Como resulta evidente en la minería artesanal de cobalto de la República Democrática del Congo, los desiertos de metales raros de China, el corredor de níquel y cobalto de Sulawesi-Molucas-Papua en Indonesia, o el triángulo de litio de los salares de Chile, Bolivia y Argentina, una economía baja en carbono trae consigo, en su proceso, una mayor depredación ecológica y social. Bajo la transformada geografía de producción de mercancías, la industria energética también debe mantener su dependencia de los combustibles fósiles, incluyendo al carbón, el gas y los transportados en búnkers, además del acaparamiento de tierra y agua y la intoxicación. Todo esto está asociado a sus operaciones.

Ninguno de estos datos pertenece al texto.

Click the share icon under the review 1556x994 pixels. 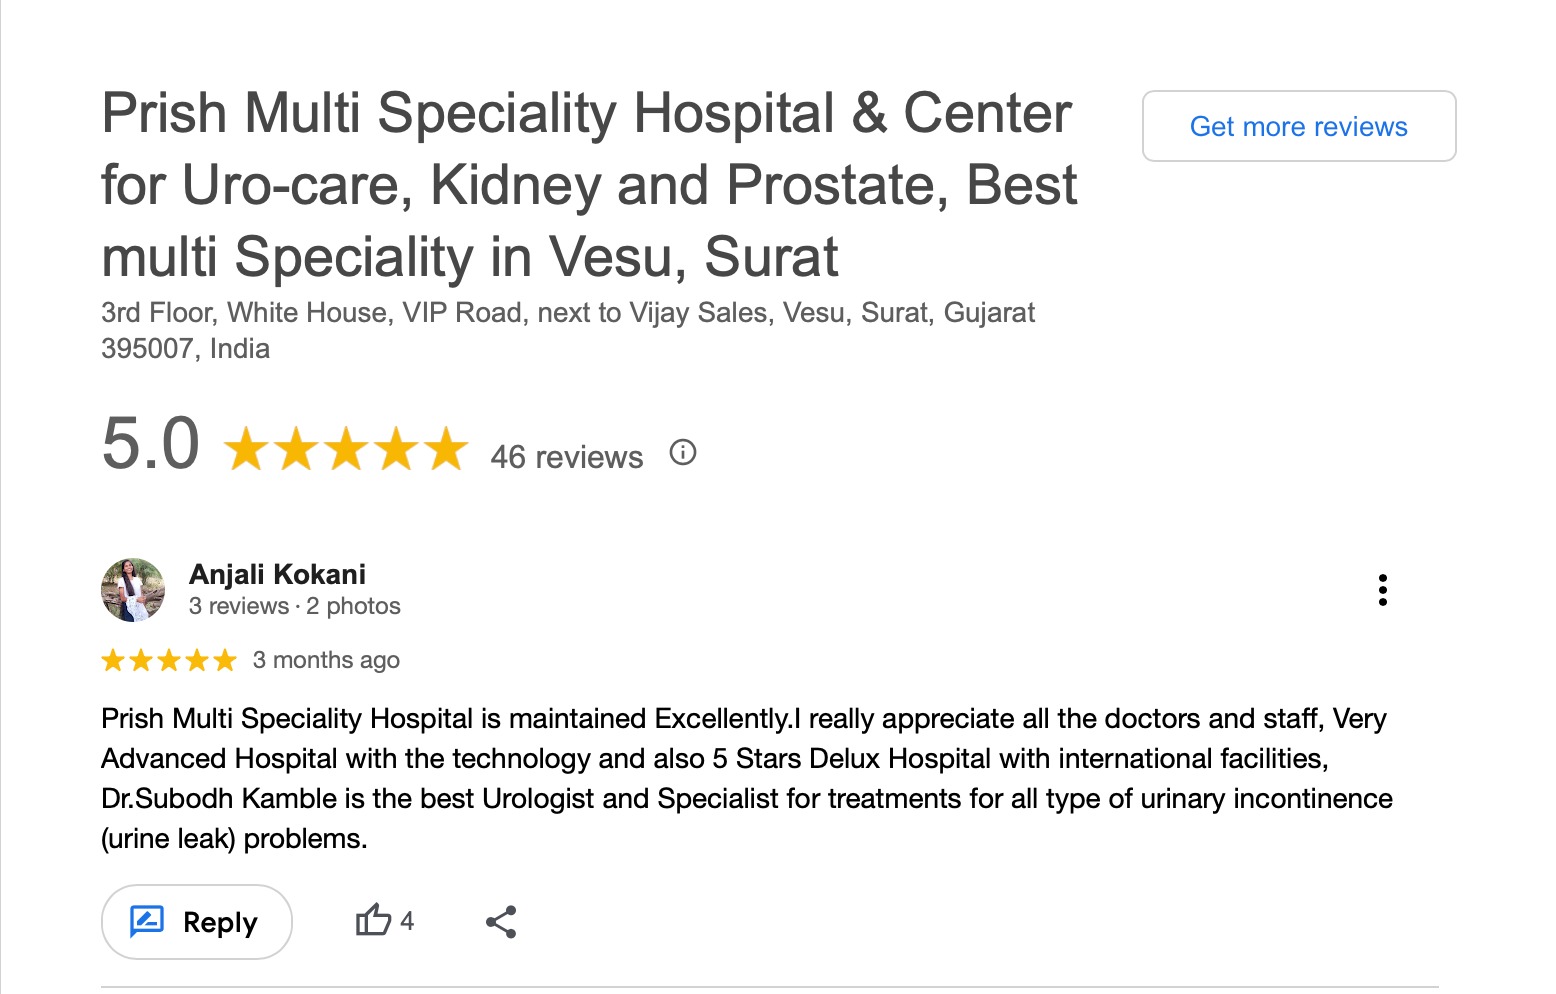pyautogui.click(x=501, y=922)
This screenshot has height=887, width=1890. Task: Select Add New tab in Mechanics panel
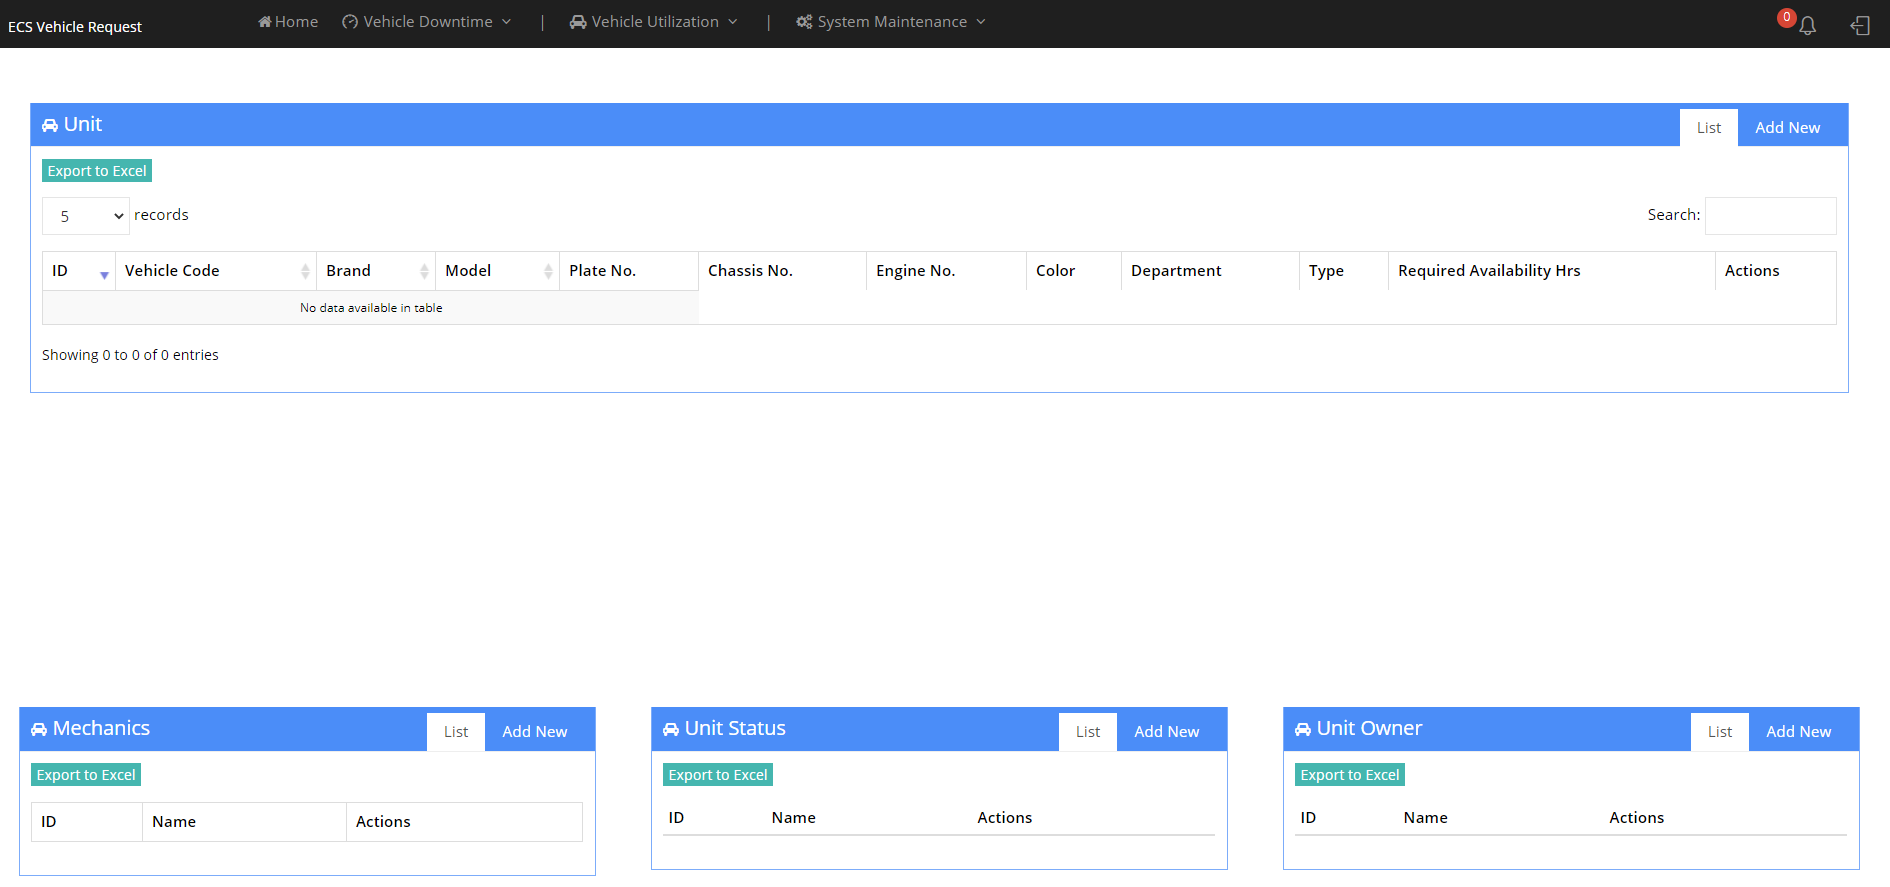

Estas cargas sociales y ecológicas de tal transición/revolución también sostienen la demanda de un imperialismo extractivo: los países con grandes depósitos de los nuevos oros, tales como los minerales para baterías (cobalto, litio, níquel, grafito y manganeso), quedan rehenes de los requisitos tecnológicos de la energía verde. De hecho, las etiquetas “limpio” y “contaminante”, o de emisiones de carbono “altas” y “bajas” sirven como mera referencia para activos de inversión industriales o financieros; en la realidad, éstas le otorgan impunidad a las corporaciones.
Indonesia es un claro ejemplo. El país posee el mayor potencial de energía geotérmica del mundo - y el mayor riesgo de desastres por actividad volcánica, tectónica y sísmica inducida por la geotermia. En este contexto, las finanzas globales y el capital industrial detrás del desarrollo geotérmico trabajan codo a codo no solo con quienes ocupan las oficinas públicas sino también con los lobbies industriales del carbón y las organizaciones ambientalistas políticamente influyentes. Esta cooperación implica la privatización del proceso legislativo del país y la creación de varios canales especiales de inversión.
Asimismo, la subvertida frase “restauración del ecosistema” se refiere en gran medida a un tipo de propiedad o concesión empresarial para el establecimiento de plantaciones para agrocombustible o celulosa, que no tiene nada que ver con el bienestar de los bosques. Desde este punto de vista, la transición o revolución energética, en el uso común del término, da paso a un episodio más oscuro del colonialismo: el mayor apetito por la “transición” o la llamada “revolución” energética proviene de los países más industrializados, mientras que el requisito para sostenerla radica en los países supuestamente independientes, ricos en minerales y tierras fértiles.
La “transición” se convierte en una palabra codificada, vacía de criterios adecuadamente específicos para su proceso y resultado social y ecológico. Al igual que con la medicalización del Covid-19 o la financiarización de la mitigación del cambio climático, cualquier variante política de la campaña sobre un Nuevo Acuerdo Verde (mejor conocido como el Green New Deal) centrada en los estados y las empresas no es una respuesta al acelerado colapso socio-ecológico. En la medida que la “transición” se refiere a una sostenibilidad del industrialismo empresarial decidida unilateralmente, la “energía” - la otra mitad del término - continúa escondiendo una matriz energética particularmente violenta al servicio de la acumulación de riqueza, mediante la destrucción de vida en la Tierra. Detener el motor sigue siendo la agenda de aprendizaje social de máxima importancia.